Acceleration of Vesting on Change of Control

.9 In the event of a Change of Control occurring, Options granted and outstanding, which are subject to vesting provisions, shall be deemed to have immediately vested upon the occurrence of the Change of Control, excluding Options granted to a Person engaged in Investor Relations Activities.

Extension of Options Expiring During Blackout Period

.10 Should the Expiry Date for an Option fall within a Blackout Period, or within nine Business Days following the expiration of a Blackout Period, such Expiry Date shall, subject to approval of the TSXV, be automatically extended without any further act or formality to that day which is 10 Business Days after the end of the Blackout Period, such 10th Business Day to be considered the Expiry Date for such Option for all purposes under the Plan. Notwithstanding Section .8, the 10 Business Day period referred to in this Section .10 may not be extended by the Board.

Optionee Ceasing to be Director, Employee or Service Provider

.11 Options may be exercised after the Service Provider has left his/her employ/office or has been advised by the Company that his/her services are no longer required or his/her service contract has expired, until the term applicable to such Options expires, except as follows:

(a) in the case of the death of an Optionee, any vested Option held by him at the date of death will become exercisable by the Optionee's lawful personal representatives, heirs or executors until the earlier of one year after the date of death of such Optionee and the date of expiration of the term otherwise applicable to such Option;

(b) an Option granted to any Service Provider will expire 90 days (or such other time, not to exceed one year, as shall be determined by the Board as at the date of grant or agreed to by the Board and the Optionee at any time prior to expiry of the Option) after the date the Optionee ceases to be employed by or provide services to the Company, and only to the extent that such Option was vested at the date the Optionee ceased to be so employed by or to provide services to the Company; and

(c) in the case of an Optionee being dismissed from employment or service for cause, such Optionee's Options, whether or not vested at the date of dismissal will immediately terminate without right to exercise same.

Non Assignable

.12 Subject to Section .11(a), all Options will be exercisable only by the Optionee to whom they are granted and will not be assignable or transferable.

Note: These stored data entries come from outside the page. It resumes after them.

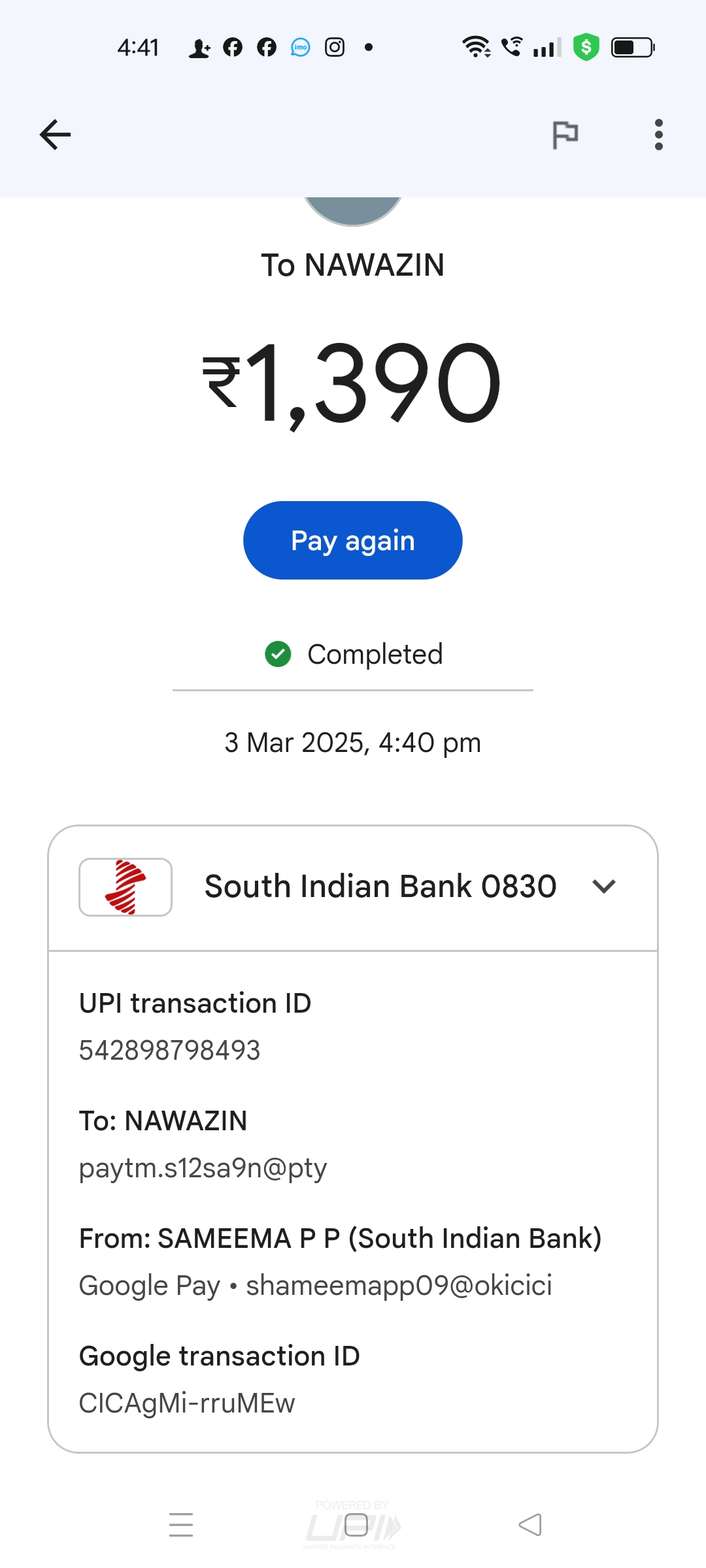This screenshot has width=706, height=1568.
Task: Tap Google transaction ID CICAgMi-rruMEw
Action: pos(187,1403)
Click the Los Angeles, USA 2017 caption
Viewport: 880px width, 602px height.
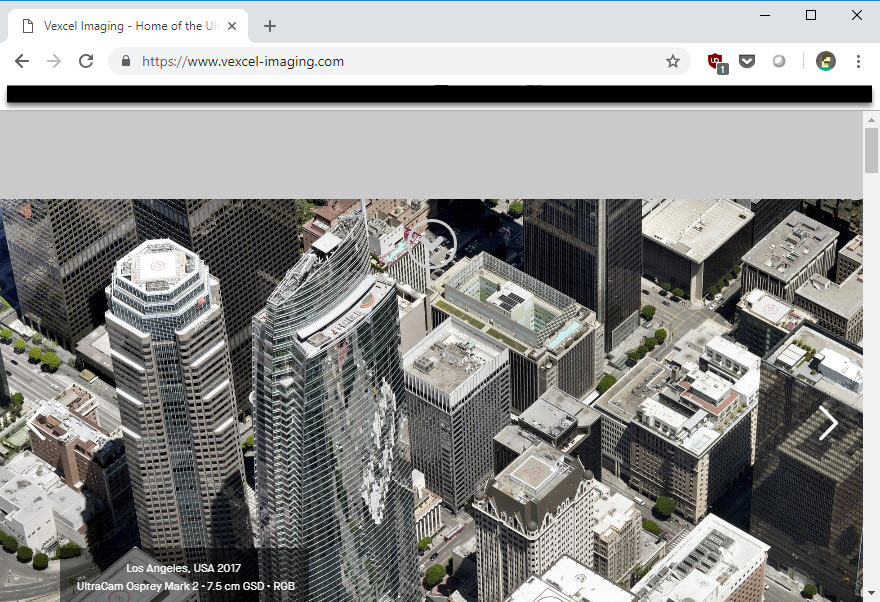pyautogui.click(x=184, y=568)

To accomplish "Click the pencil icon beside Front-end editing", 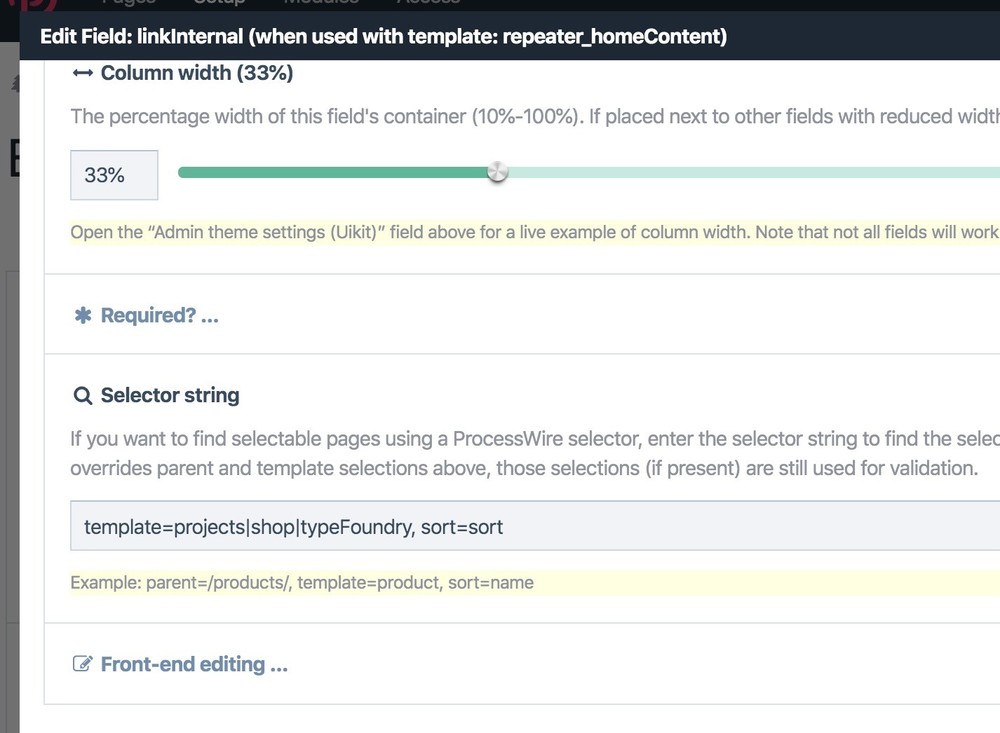I will (81, 663).
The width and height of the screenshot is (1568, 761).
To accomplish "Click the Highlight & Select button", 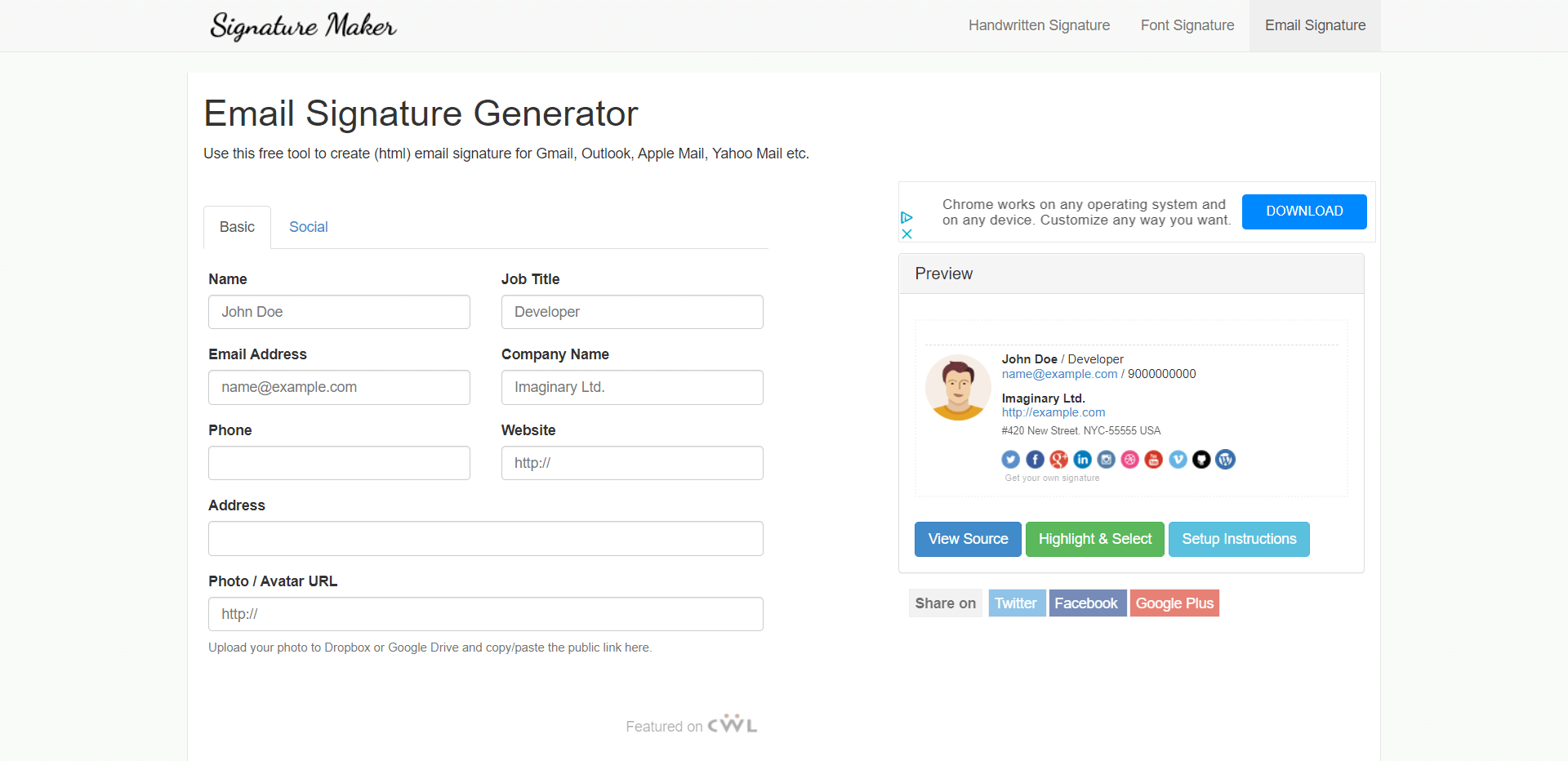I will (x=1094, y=539).
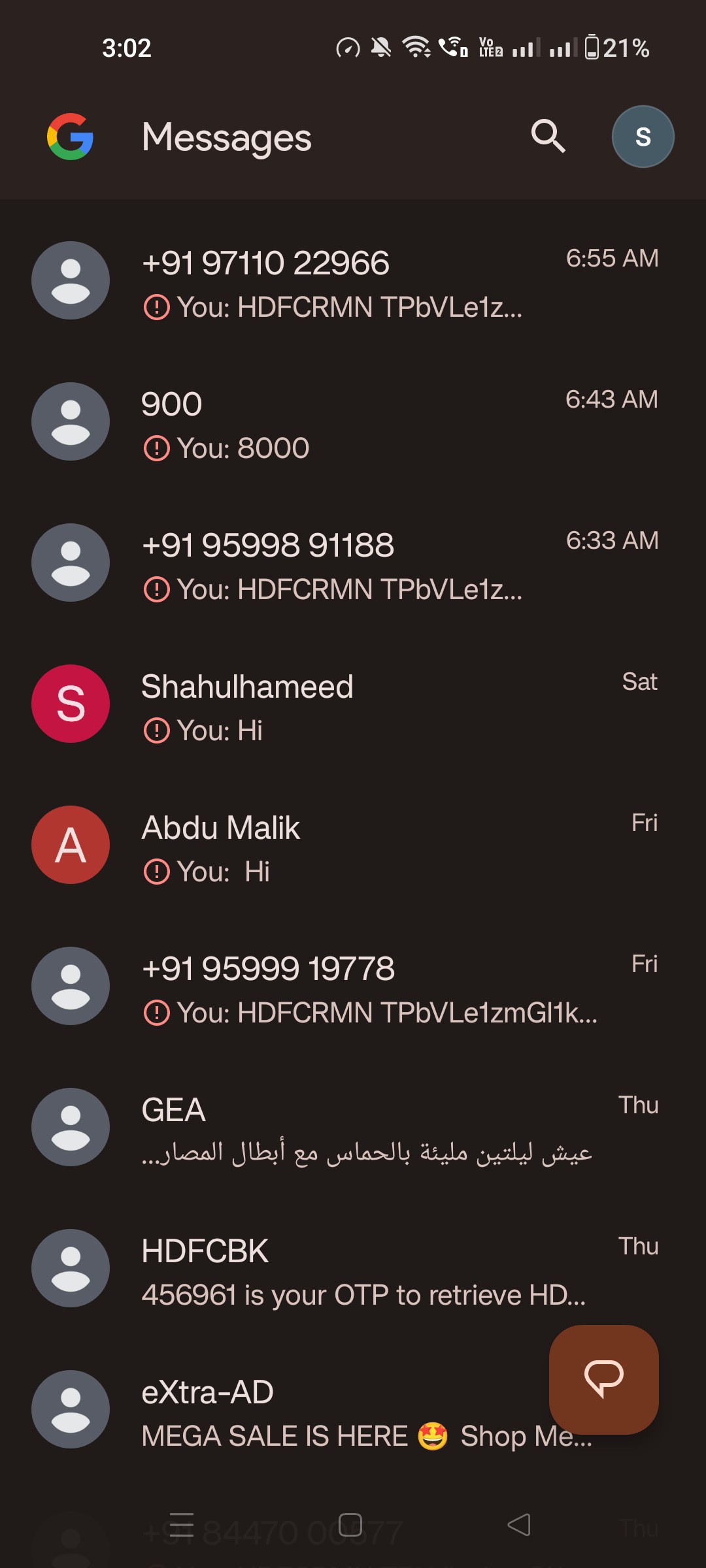Open conversation with +91 95999 19778
This screenshot has height=1568, width=706.
tap(366, 987)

Adjustment of the Number of Optioned Shares

.13 The number of Common Shares subject to an Option will be subject to adjustment in the events and in the manner following:

(a) in the event of a subdivision of Common Shares as constituted on the date hereof, at any time while an Option is in effect, into a greater number of Common Shares, the Company will thereafter deliver at the time of purchase of Optioned Shares hereunder, in addition to the number of Optioned Shares in respect of which the right to purchase is then being exercised, such additional number of Common Shares as result from the subdivision without an Optionee making any additional payment or giving any other consideration therefor;

(b) in the event of a consolidation of the Common Shares as constituted on the date hereof, at any time while an Option is in effect, into a lesser number of Common Shares, the Company will thereafter deliver and an Optionee will accept, at the time of purchase of Optioned Shares hereunder, in lieu of the number of Optioned Shares in respect of which the right to purchase is then being exercised, the lesser number of Common Shares as result from the consolidation;

(c) in the event of any change of the Common Shares as constituted on the date hereof, at any time while an Option is in effect, the Company will thereafter deliver at the time of purchase of Optioned Shares hereunder the number of shares of the appropriate class resulting from the said change as an Optionee would have been entitled to receive in respect of the number of Common Shares so purchased had the right to purchase been exercised before such change;

(d) in the event of a capital reorganization, reclassification or change of outstanding equity shares of the Company, a consolidation, merger or amalgamation of the Company with or into any other company or a sale of the property of the Company as or substantially as an entirety at any time while an Option is in effect, an Optionee will thereafter have the right to purchase and receive, in lieu of the Optioned Shares immediately theretofore purchasable and receivable upon the exercise of the Option, the kind and amount of shares and other securities and property receivable upon such capital reorganization, reclassification, change, consolidation, merger, amalgamation or sale which the holder of a number of Common Shares equal to the number of Optioned Shares immediately theretofore purchasable and receivable upon the exercise of the Option would have received as a result thereof. The subdivision or consolidation of Common Shares at any time outstanding will not be deemed to be a capital reorganization or a reclassification of the capital of the Company for the purposes of this Section .13;

(e) an adjustment will take effect at the time of the event giving rise to the adjustment, and the adjustments provided for in this section are cumulative;

(f) the Company will not be required to issue fractional shares in satisfaction of its obligations hereunder. Any fractional interest in a Common Share that would, except for the provisions of this Section .13, be deliverable upon the exercise of an Option will be cancelled and not be deliverable by the Company; and

(g) if any questions arise at any time with respect to the Exercise Price or number of Optioned Shares deliverable upon exercise of an Option in any of the events set out in this Section .13, such questions will be conclusively determined by the Board, acting reasonably, and such determination will be binding upon the Company and all Optionees.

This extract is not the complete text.